Pondering the power of the future
Imagine solar energy powering irrigation needs in the Klamath Basin or a biomass plant providing heat for public school buildings.
Those were just some examples of alternative energy use proposed Wednesday to more than 150 farmers, ranchers and other interested Basin residents at the first annual Klamath Basin Renewable Energy Conference.
Conference presentations and demonstrations at the Klamath County Fairgrounds provided a glimpse at what could power the Basin in the future, but whether it does depends on land owners and government entities.
“I go to a lot of energy conferences and I was thoroughly impressed,” said David King, a Malin farmer and president of the Klamath County Hay Growers Association.
Dealing with rising costs
The Klamath Soil and Water Conservation District, the Klamath Water Users Association and the Klamath County Commissioners organized the conference in response to the growing energy costs, said Rick Woodley, director of the conservation district.
Other organizations and individuals offered help. The response was so great that organizers were forced to turn speakers away because of time restraints, Woodley said.
A variety of alternative energy options were presented, from wind and solar energy to the use of biomass and biofuels.
Christopher Dymond, a senior energy analyst with the U.S. Department of Energy, outlined the Basin’s high potential to use solar energy because of the region’s sunshine.
The energy uses of a biomass plant were presented by Jim Vancura, project coordinator with OR-CAL Resource Conservation & Development Area Council.
Not all the presentations were based on ideas and concepts, though. Harold Hartman, a farmer from Malin, talked about a two-year project he is conducting with the water users association, using a photovoltaic solar array to run irrigation pumps. The Lake County Bio-Mass Project is working toward building a bio-mass plant to power public buildings as well as create jobs.

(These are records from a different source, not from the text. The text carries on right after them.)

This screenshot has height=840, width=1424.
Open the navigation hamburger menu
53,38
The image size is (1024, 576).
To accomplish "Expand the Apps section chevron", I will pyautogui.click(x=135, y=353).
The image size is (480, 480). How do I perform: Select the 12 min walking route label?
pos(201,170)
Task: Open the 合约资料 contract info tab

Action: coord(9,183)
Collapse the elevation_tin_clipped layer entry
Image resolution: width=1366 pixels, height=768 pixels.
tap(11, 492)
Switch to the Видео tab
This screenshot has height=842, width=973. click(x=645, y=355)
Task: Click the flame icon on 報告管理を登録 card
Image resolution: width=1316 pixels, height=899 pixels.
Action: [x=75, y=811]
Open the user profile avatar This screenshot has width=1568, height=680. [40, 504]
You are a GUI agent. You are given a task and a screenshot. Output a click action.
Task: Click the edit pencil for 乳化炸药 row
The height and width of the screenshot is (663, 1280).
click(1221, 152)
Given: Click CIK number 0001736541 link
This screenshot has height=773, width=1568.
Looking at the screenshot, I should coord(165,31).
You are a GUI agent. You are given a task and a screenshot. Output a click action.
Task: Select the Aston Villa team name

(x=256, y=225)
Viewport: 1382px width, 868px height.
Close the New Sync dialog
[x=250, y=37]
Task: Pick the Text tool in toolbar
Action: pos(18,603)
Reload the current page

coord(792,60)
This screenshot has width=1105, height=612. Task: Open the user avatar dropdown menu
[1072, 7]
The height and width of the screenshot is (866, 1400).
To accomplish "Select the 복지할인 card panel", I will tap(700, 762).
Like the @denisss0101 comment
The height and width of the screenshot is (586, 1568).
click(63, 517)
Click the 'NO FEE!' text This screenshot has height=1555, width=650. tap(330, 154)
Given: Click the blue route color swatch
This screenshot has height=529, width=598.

Woodley said he was happy with the event’s turnout. While members of various agencies and groups attended, so did 120 farmers and ranchers, the people he said were the target audience of the conference.
“It’s got to be landowners who want to do this,” he said.
Rancher Glenn Lorenz said he found the seminars interesting and was especially interested in using low-head hydroelectric or geothermal energy on his family’s ranch near Swan Lake.
King said application of alternative energies was limited in the Basin for now because of the high initial costs, but that he did think that as energy costs rise, they will become more feasible.